In 1906, Sherring – an athlete of St. Patrick's Athletic Club – was chosen to represent Canada in the Athens Olympic Games. However, it was left up to him, a working man with meager resources (he was a brakeman at the Grand Trunk Railway), to finance his journey to Athens. Sherring managed to collect an amount claimed to be between $45 and $90 (a clearly insufficient amount to travel to Athens), which he then bet on a horse named Cicely which won with good odds.[3] He arrived in Athens seven weeks before the Olympic Games and started to work as a porter at the Athens railway station.[citation needed]
At the marathon race, the 45 kg (99 lb) Sherring proceeded at a steady pace, at one point a half-mile behind the leaders, before taking the lead at about the fifteen mile mark and finishing seven minutes before the next runner.[4] Prince George of Greece[5] ran the last 50 metres of the marathon alongside Sherring.

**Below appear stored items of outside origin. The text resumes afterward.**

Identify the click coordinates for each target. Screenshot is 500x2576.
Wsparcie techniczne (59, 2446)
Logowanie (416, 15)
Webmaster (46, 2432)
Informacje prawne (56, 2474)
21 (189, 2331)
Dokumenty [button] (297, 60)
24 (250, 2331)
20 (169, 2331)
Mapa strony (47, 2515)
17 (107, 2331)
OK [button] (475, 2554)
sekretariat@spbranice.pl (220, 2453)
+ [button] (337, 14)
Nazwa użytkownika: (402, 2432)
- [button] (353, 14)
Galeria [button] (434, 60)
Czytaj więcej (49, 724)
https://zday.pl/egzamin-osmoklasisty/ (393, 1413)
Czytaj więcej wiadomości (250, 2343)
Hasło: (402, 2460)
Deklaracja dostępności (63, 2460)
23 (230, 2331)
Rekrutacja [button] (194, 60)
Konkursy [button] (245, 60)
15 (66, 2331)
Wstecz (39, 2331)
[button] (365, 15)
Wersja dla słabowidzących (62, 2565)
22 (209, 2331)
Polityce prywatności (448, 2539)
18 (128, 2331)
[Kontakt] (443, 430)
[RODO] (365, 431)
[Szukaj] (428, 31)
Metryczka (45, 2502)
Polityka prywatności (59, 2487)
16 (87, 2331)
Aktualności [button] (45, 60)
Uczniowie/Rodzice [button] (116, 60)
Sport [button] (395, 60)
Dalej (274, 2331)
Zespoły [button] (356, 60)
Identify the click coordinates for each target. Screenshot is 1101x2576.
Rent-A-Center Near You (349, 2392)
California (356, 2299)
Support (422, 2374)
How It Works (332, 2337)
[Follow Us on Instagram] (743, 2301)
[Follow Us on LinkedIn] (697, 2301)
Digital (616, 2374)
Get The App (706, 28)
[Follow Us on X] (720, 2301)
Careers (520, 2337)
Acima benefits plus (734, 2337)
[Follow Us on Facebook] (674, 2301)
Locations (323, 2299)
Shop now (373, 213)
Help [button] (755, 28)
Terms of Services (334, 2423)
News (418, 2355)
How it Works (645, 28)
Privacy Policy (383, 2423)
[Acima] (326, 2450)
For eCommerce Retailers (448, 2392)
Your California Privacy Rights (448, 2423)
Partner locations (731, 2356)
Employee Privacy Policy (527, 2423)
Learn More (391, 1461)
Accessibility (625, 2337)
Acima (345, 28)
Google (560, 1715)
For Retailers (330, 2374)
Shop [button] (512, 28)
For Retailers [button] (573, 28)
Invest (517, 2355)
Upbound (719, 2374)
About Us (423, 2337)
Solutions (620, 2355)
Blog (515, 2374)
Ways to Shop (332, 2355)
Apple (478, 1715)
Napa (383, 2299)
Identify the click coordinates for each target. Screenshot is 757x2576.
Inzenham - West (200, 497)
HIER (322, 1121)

Sherring received a live lamb and a statue of Athena as a reward. When he returned to Canada, Hamilton City Council awarded him $5000 and the City of Toronto awarded him a further $400. Baron Pierre de Coubertin wrote a letter to the Governor General of Canada, Albert Grey, protesting the gifts as inconsistent with the Olympic ideal of "sport for sport's sake."[6] So far as is known, Sherring got to keep his money. The province of Ontario named two new townships in New Ontario (now part of Cochrane District) in honour of Sherring, Sherring twp and Marathon twp (not to be confused with Marathon, Ontario).[7]
Upon his triumphant return from the marathon, Sherring quit athletics and worked as a customs officer in Hamilton until his retirement in 1942.[citation needed]
Sherring was inducted into the Canada's Sports Hall of Fame in 1955.[8]
After his death, the Around the Bay Road Race was renamed the Billy Sherring Memorial Road Race, and Hamilton has since built a Billy Sherring Park to commemorate their most famous athlete.
Sherring is thought to have inspired the founders of Panathinaikos to adopt the shamrock as the Greek multi-sport club's official emblem in 1918.[9]